This week, in honor of the 30th anniversary of the SC conference, we are highlighting some of the most significant IBM contributions to supercomputing over the past 30 years.
In May of 1997, the front page of the New York Times announced that an IBM computer named Deep Blue had beaten the chess grandmaster, Garry Kasparov. Deep Blue became the first computer system to defeat a reigning world champion in a match under standard chess tournament time controls. The system was capable of evaluating 200 million positions per second. It was the 259th most powerful supercomputer in the world back then and provided one of the earliest examples of the partnership that would develop between Artificial Intelligence and high performance computing.
Then In 1999, the project that would become IBM Blue Gene ushered in a new era of high-performance computing. IBM began exploring novel ideas in massively parallel machine architecture and software, including how to make massively parallel machines more usable, cost-effective, and energy-efficient. In November 2004 at Lawrence Livermore National Laboratory (LLNL), the first of many IBM Blue Gene supercomputers was deployed and took its place as the most powerful computer in the world, with a record performance of 70.72 Teraflops. The LLNL Blue Gene/L installation held the first position in the Top500 list for more than three years, a very long tenure in the world of supercomputers, until in June 2008 it was overtaken by IBM’s Cell-based Roadrunner system at Los Alamos National Labs – the first system to surpass the 1 Petaflop mark.
IBM contributions to supercomputing over the past three decades have not only helped researchers explore some of the most complex and fascinating mysteries of the universe, these efforts have also earned IBM teams a number of prestigious awards. For example, starting in 1999, IBM teams were awarded or shared Gordon Bell Prizes in more than half a dozen separate years. Named for one of the founding fathers of supercomputing, the prestigious Gordon Bell Prize is awarded to innovators who advance high performance computing.
A year after that first IBM Blue Gene/L supercomputer began operating at Lawrence Livermore, an IBM team leveraged its power for pioneering materials science simulations and won a Gordon Bell Prize. The next year, in 2006, a large-scale electronic structure simulation of the heavy metal molybdenum conducted on Blue Gene/L won an IBM team the 2006 Gordon Bell Prize. By 2013, IBM Blue Gene systems had helped map the human genome, flown airplanes, pinpointed tumors, predicted climate trends, and then in 2013 simulated bubbles — 15,000 of them, to be precise. This particular research project achieved a new supercomputing record and was awarded the Gordon Bell Prize that year. Then in November of 2015, IBM yet again shared the Gordon Bell Prize when scientists, including an IBM team, realistically simulated the forces inside the Earth that drive plate tectonics. The team’s work heralded a major step toward better understanding earthquakes and volcanic activity.
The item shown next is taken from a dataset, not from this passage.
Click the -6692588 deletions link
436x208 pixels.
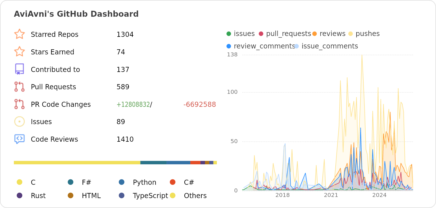coord(199,104)
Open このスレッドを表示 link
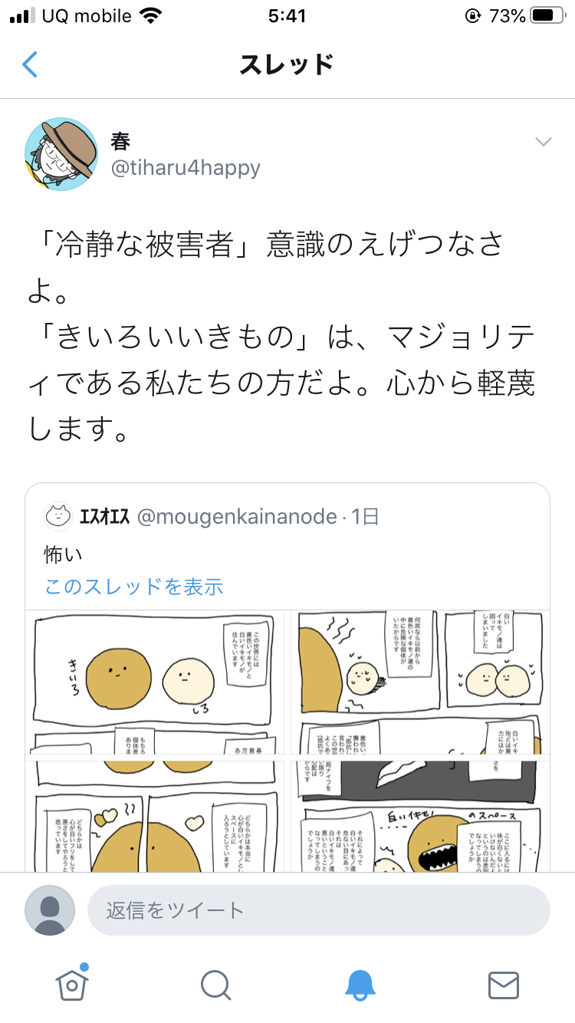The height and width of the screenshot is (1023, 575). click(x=134, y=587)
One of the most interesting projects that led to IBM winning a Gordon Bell Prize came in 2009 – for simulating a cat’s brain. BlueMatter, an algorithm created in collaboration with Stanford University, exploited the Blue Gene supercomputing architecture in order to noninvasively measure and map the connections between all cortical and sub-cortical locations within the human brain. The project achieved the first near real-time cortical simulation of a brain containing 1 billion spiking neurons and 10 trillion individual learning synapses, which exceeds the scale of a cat cortex. The result marked significant progress toward creating a computer system that simulated and emulated the brain’s abilities for sensation, perception, action, interaction, and cognition, while rivaling the brain’s low power and energy consumption and compact size.
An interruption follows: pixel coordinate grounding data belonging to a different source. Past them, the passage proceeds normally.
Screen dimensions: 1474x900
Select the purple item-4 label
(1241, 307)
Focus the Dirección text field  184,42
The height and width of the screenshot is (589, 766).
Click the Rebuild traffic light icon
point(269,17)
The year before, IBM had been awarded the National Medal of Technology and Innovation by the National Science and Technology Medals Foundation (NSTMF). This prestigious medal was awarded to IBM: “For the IBM Blue Gene supercomputer and its systems architecture, design, and software, which have delivered fundamental new science, unsurpassed speed, and unparalleled energy efficiency and have had a profound impact worldwide on the high-performance computing industry.”
Of course, everyone remembers 2011, when IBM Watson competed on the Jeopardy! Television game show against legendary champions Brad Rutter and Ken Jennings and won the first place prize of $1 million for charity. At that time, Watson’s main innovation was in its ability to quickly execute hundreds of proven language analysis algorithms simultaneously. During the televised competitions, Watson, consisting of ten racks of ten IBM POWER 750 servers, was represented at the podium by an avatar of IBM’s Smarter Planet logo, whose moving lines went green when Watson cracked a thorny problem, and orange when the answer was wrong.
By 2018, IBM had once again taken over the two top spots in the Top500 list of the world’s most powerful supercomputers. Along with Oak Ridge National Lab’s Summit platform, ranked currently as the world’s fastest supercomputer, IBM also unveiled another member of the CORAL program – Sierra – at Lawrence Livermore National Laboratory. Summit and Sierra will help model supernovas; pioneer new materials; and explore cancer, genetics, and the environment, among many other tasks.
These are just a small sampling of the many contributions IBM has made to supercomputing over the past 30 years. Imagine what the next 30 years will bring.